**SHORT PROBLEM:** Copy each of the lines below word for word, omitting the pictures from your answer.

[Data extracted from a collection]
--------------------------------
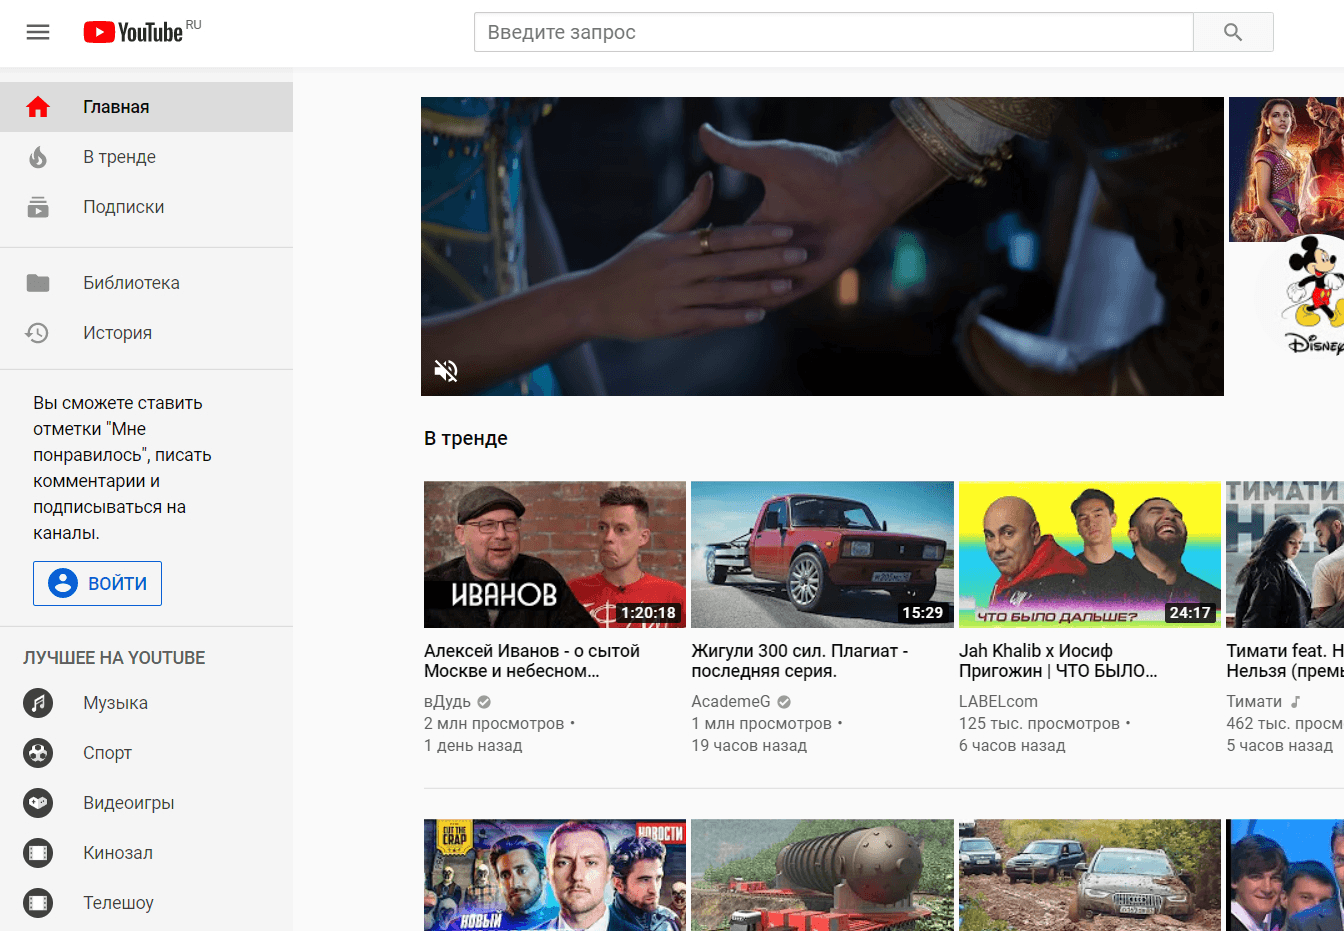Open the hamburger guide menu
Image resolution: width=1344 pixels, height=931 pixels.
click(38, 32)
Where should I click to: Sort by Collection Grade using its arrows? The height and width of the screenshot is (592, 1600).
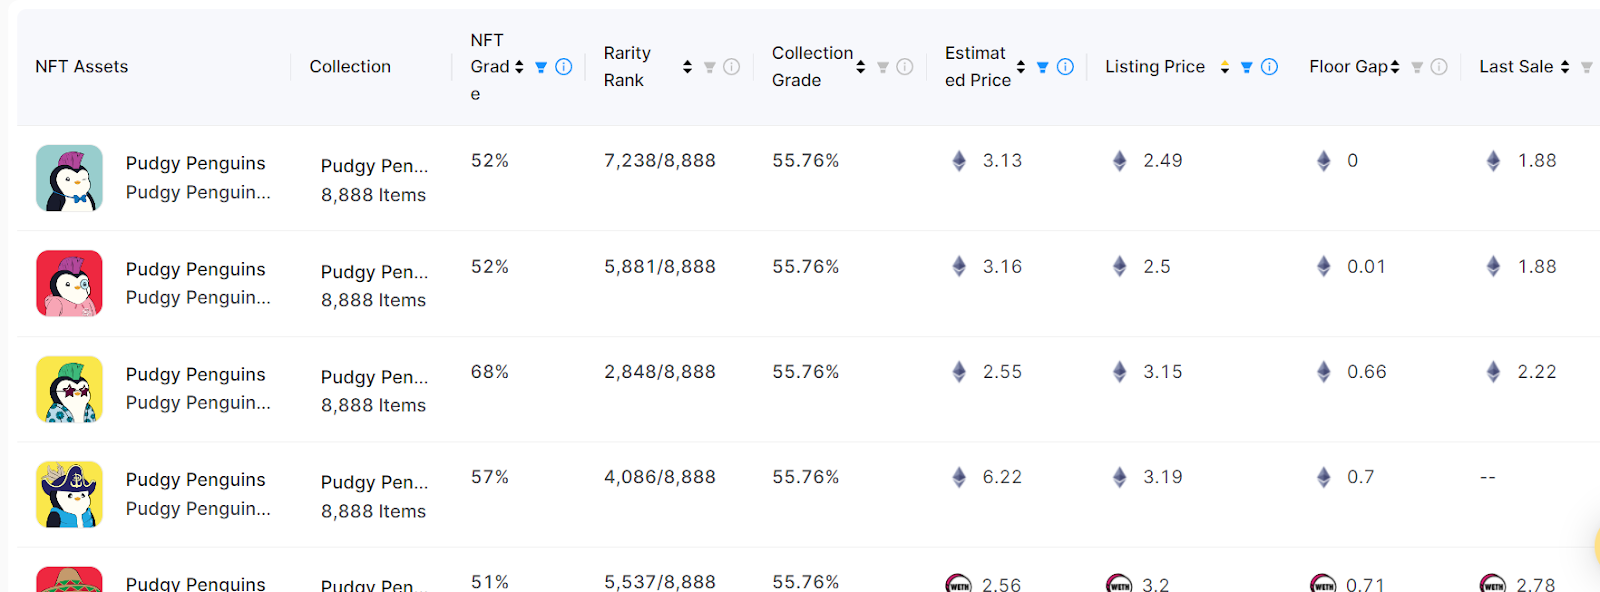click(860, 67)
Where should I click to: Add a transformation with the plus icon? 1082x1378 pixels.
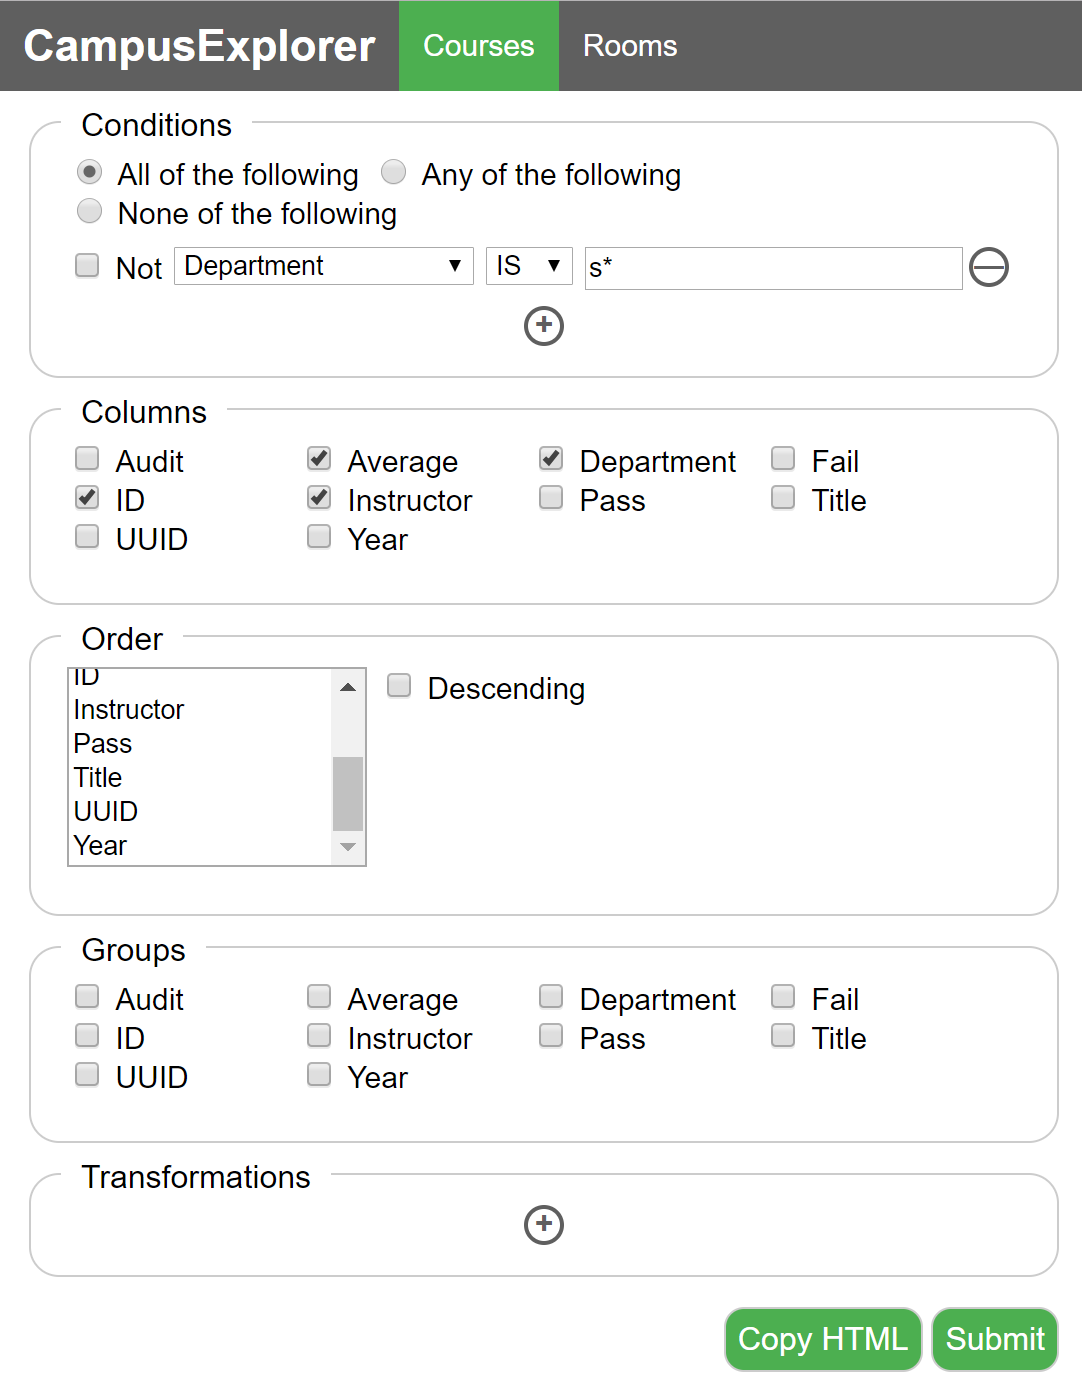coord(544,1225)

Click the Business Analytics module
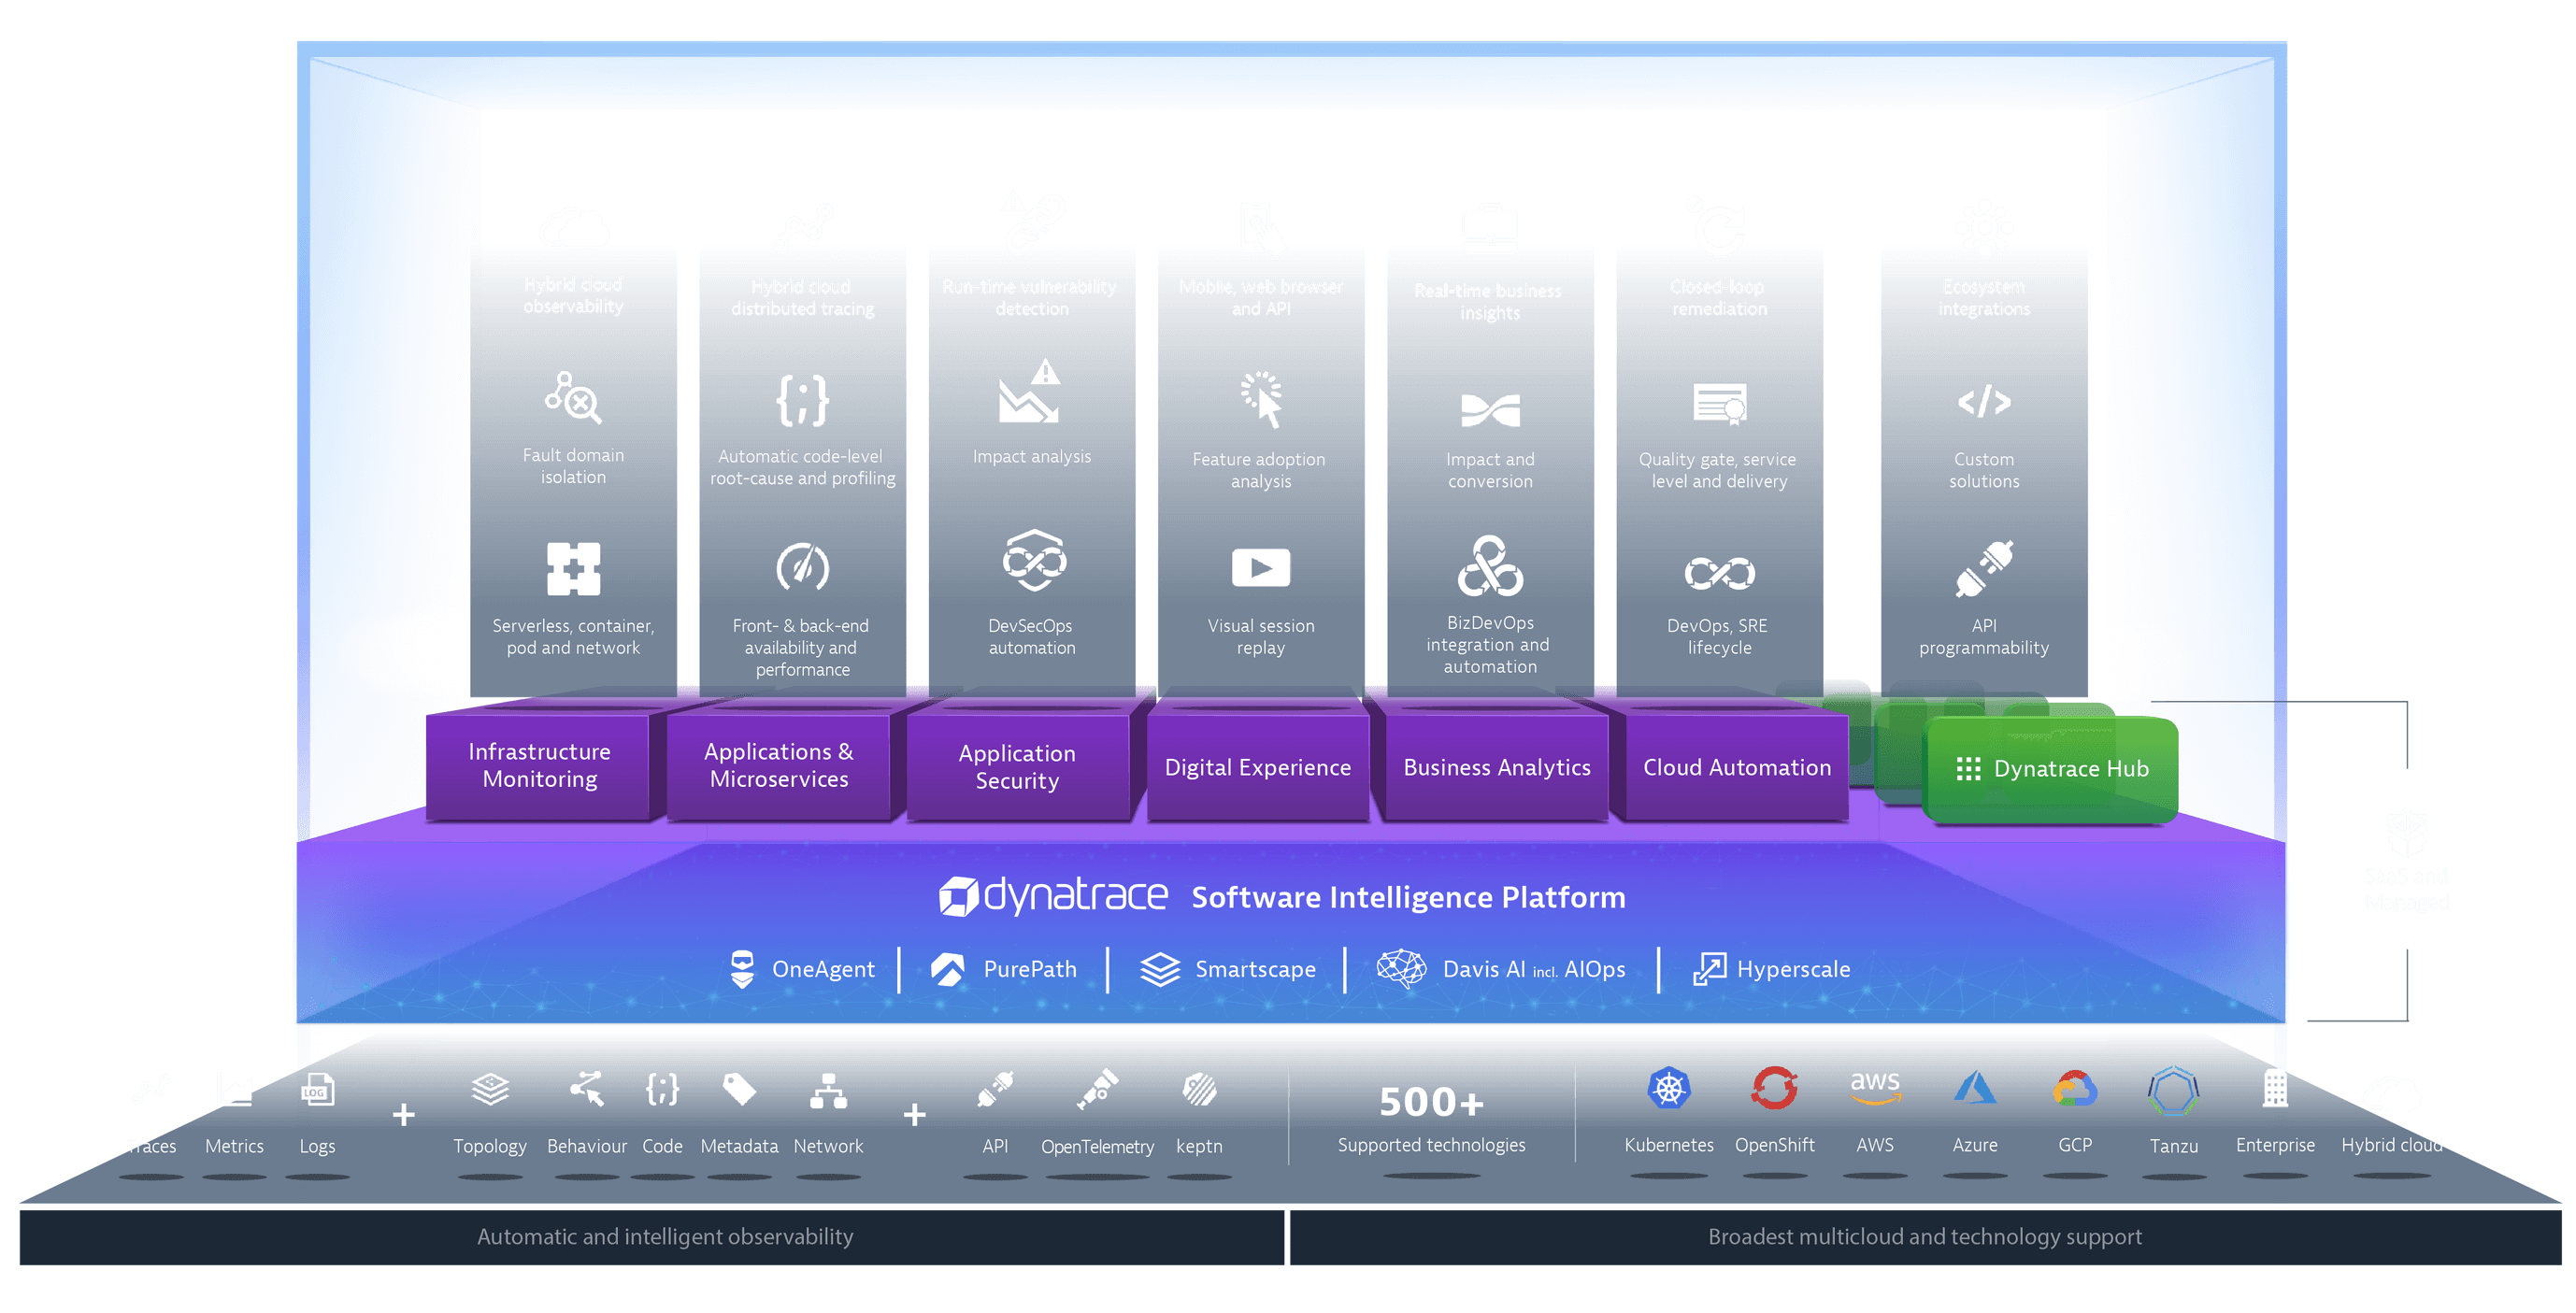point(1496,767)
--------------------------------
**EXPECTED ANSWER:**
Open the hamburger guide menu
Image resolution: width=1344 pixels, height=931 pixels.
click(38, 32)
Where should I click to: Sort by Collection Grade using its arrows? The height and width of the screenshot is (592, 1600).
click(860, 67)
Where should I click to: Add a transformation with the plus icon? 1082x1378 pixels.
coord(544,1225)

Click the Business Analytics module
point(1496,767)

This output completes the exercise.